Later we went across to see the adolescent boys. They lived in one room and spoke English well. Toni had told us that the children all got English lessons since the majority of the volunteers spoke it. We kicked around a soccer ball with the boys and they smoked cigarettes and asked us questions. The day went on and we were back into the main part of the orphanage, where we were each given a child to hold. Mine was hyperactive and I couldn’t get him to stay still or to stop crying. He seemed to frantically want to get away from me. Yielding to his desires, I placed him on the ground, where he grew immediately happier.
Five minutes later, he was gone.
I found Toni in an effort to report to her that I had lost my child. “Don’t worry,” she said. “His grandmother lives here.

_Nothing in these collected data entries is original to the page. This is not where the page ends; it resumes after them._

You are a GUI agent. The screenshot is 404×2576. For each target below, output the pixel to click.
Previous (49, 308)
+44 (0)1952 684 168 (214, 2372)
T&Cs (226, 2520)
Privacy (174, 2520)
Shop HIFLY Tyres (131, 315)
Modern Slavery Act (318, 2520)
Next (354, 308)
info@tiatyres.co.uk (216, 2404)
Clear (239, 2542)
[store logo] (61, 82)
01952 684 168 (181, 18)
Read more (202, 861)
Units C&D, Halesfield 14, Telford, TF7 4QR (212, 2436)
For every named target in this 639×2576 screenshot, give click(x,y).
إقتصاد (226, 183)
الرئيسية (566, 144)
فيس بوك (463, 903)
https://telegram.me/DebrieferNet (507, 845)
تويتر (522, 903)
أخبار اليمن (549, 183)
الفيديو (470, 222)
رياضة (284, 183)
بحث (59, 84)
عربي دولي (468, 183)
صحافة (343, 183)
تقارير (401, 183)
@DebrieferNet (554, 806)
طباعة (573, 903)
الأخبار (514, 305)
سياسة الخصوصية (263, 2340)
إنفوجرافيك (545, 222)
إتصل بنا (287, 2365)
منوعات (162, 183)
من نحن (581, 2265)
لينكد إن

He probably went to her. His mother is mentally ill and couldn’t take care of him or his brothers. The grandmother took the children and now they all live here.”
That made me feel slightly better, although I was still paranoid that I had aided in the child’s escape. Toni continued. Her voice got a slightly lower and more serious.
“You know,” she said, “when I first started here, eleven kids disappeared one day.”
“What do you mean?” I asked. “Did you find them?”
“No,” she said, speaking plainly. “Think about it. There’s no security. Anyone can just walk right in. Eleven kids. Gone. There’s no way to know what happened to them.”
She looked across to the Pagoda itself. “They’re supposed to be funding us,” she said, speaking of the monks. “They don’t. All the money goes into the Temple. The orphanage gets nothing.”
It would be easy to say that the Bo De Pagoda was a miserable and depressing place, but that wouldn’t be entirely accurate. From my vantage point, or Toni’s, or Perkins’, it was a desperate and impoverished place where the children lived in heartbreakingly poor conditions. That’s not what I saw in the children themselves, though. To be cared for is maybe the most important thing in the world, and though it wasn’t ideal, the orphanage did its best to care for those children. The volunteers and the visitors who spend time with the kids, and the homeless and sickly adults who live there and do what they can to help are what these kids have. It might not seem like much, but it is.
Right before we left, I noticed a little girl with a yellow balloon. She was happy, blowing the balloon up and then letting the air back out again. The rain had picked up, and I watched the little girl inflate the balloon just a bit and then walk straight out from under the roof that was keeping us dry. She stood out in the rain and opened the mouth of the balloon, releasing the air and trading it for raindrops. The yellow balloon filled nicely, and she came back skipping. She tied the end of it and looked at the rain that she’d collected, how it appeared dark inside, like a shadow made of water. She took the balloon and titled it back and forth, forth and back, smiling over the sound it made. Her hair and her clothes were all wet, and she ran off with that yellow balloon in her hands, excited to show the other children what she had made.